Shubh Mangal Saavdhaan
Starring Ayushmann Khurrana, Bhumi Pednekar
Directed by R S Prasanna
It’s okay if you can’t get it up.
There. I said it. It’s taken Hindi cinema years and years to be liberated from the shackles of libidinous machismo. An actor called Ayushmann Khurrana has done it. He plays an ordinary guy with a routine problem with such conviction.
Ayushmann’s Mudit in Shubh Mangal Saavdhan suffers from performance anxiety whenever he tries to make out with his bride-to-be, played with spunk and spontaneity by Bhumi Pednekar who is rapidly emerging as the voice of the mofussil woman.
In many ways Bhumi is the hero of this remarkable film that’s eventually bogged down by too many stereotypical characters associated with the small-town joint families.You know them, quirky, cantankerous, eccentric, whimsical, bit cute and honest.
Bhumi’s Sugandha is one of the most sharply-written female heroes in recent films. Sugandha is deeply middleclass and proud of it. She resolves to marry the sexually dysfunctional (albeit temporarily so, but who knows!) Mudit not out of any false sense of bravado but because…well, this is the best she can get. And he is so goddamned devoted.
Once she makes up her mind to go with Mudit she will see her resolve to its logical(?) conclusion.
Screenwriter Hitesh Kewalya finds space in the cluttered canvas to give the couple breathing, if not breeding, space. Their first (aborted) sexual encounter in a cramped MIG flat in Delhi with sounds of songs and everyday conversation seeping subtly into their activity is done in a lengthy fluryy of furious foreplay signifying nothing. It’s a sequence filled with clumsy groping and slurply smooching played out with endearing honesty.
Another brilliantly written sequence of foiled passion has Sugandha trying to seduce Mudit at a picnic with a plunging neckline and groaning tips from an orgiastic song that goes. “Come to me, Danny Boy.”

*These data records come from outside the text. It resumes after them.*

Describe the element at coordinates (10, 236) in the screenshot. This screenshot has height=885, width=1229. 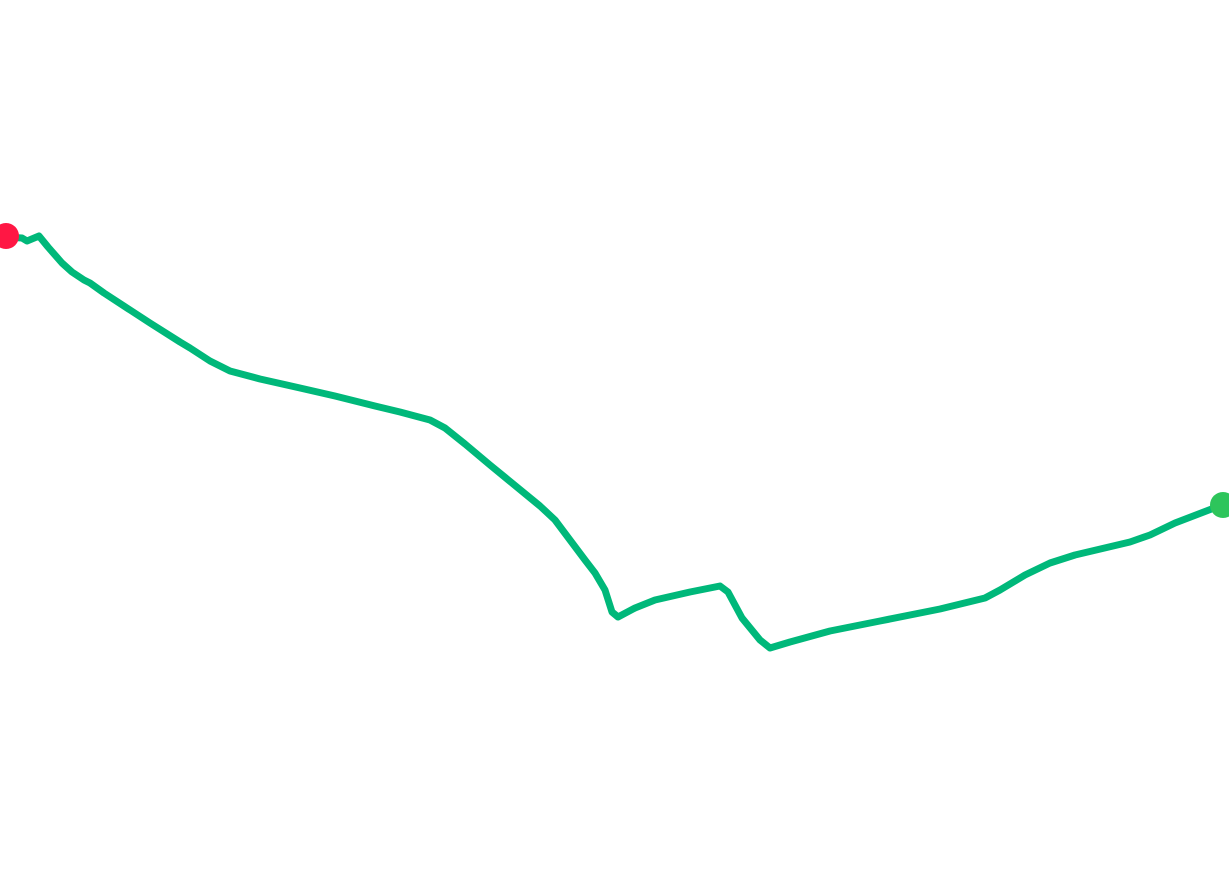
I see `start-marker-icon` at that location.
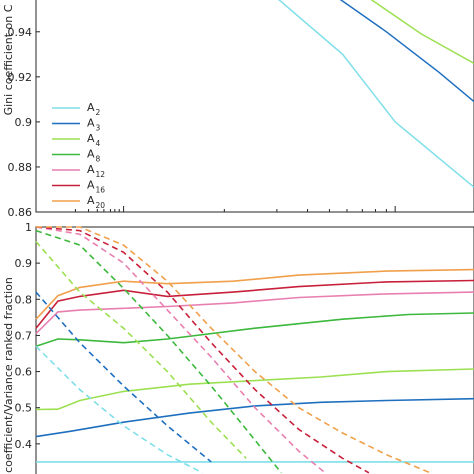 This screenshot has width=474, height=474. I want to click on bottom-y-tick-label: 0.8, so click(24, 300).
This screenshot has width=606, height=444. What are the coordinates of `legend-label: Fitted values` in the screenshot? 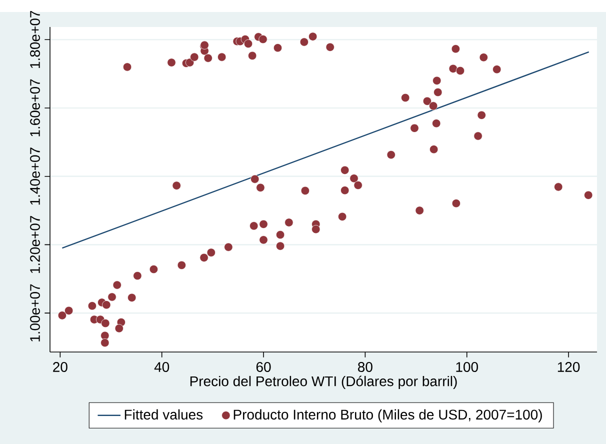 It's located at (164, 414).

Danny Boy’s reactions of smothered frustration are priceless. Though the script constructs a case for the girl’s bourgeois heroism (if you can’t have cake have the crumbs) for me the real hero of the film is Ayushmann Khurana’s Mudit. A man who loses his ‘manhood’ but holds on to his dignity even as the entire family scoffs at his condition, and emerges a hero in the most unforeseen ways.
Ayushmann expresses Mudit’s erectile disenchantment with just a whisper of a look, a hint of despair….subtle sly and chic, this is an Everyman played with reined-in vigour and unostentatious valour. Though his character suffers from performance anxiety this is performance supremely devoid of any anxiety. Lamentably the script crowds Mudit’s dignified anxieties with sniggering friends and scoffing relatives.

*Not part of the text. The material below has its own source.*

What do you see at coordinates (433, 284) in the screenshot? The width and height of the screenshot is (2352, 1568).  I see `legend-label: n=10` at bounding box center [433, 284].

I wish the couple had been left alone by the screenplay sort out their mutual problem. By bringing the entire family from both the sides into the picture to thresh out the problem on hand, the film ironically mocks the very malady that it so sensitively puts forward. Some of Ayushmann’s scenes with his father and his future father-in-law with both the patriarchs trying to bully him out of his temporary dysfunction, are way too high-pitched and clamorous. It’s like shooting down an injured bird with a canon.
The Big Indian wedding and the activities surrounding it, have for some time now, been a source of great colour vibrancy and irony in our cinema. But the wedding festivities have now become a cliché. We need to move on now.
Shubh Mangal Saavdhan serves a dish that’s provocative and tongue-in-cheek. Director R S Prasanna steers the situations away from cheesiness even when a doctor tells Mudit, “You are making a big thing out of a small thing” and Mudit replies, “That’s exactly what I am not able to do.”
Ayushmann says such loaded lines and dips glucose biscuits into hot tea to explain his poignant plight to his wife-to be, with heartbreaking earnestness.
This is an brave and bright film with its heart in the right place and its gaze refreshingly free of a gender bias fixed firmly at the crotch level.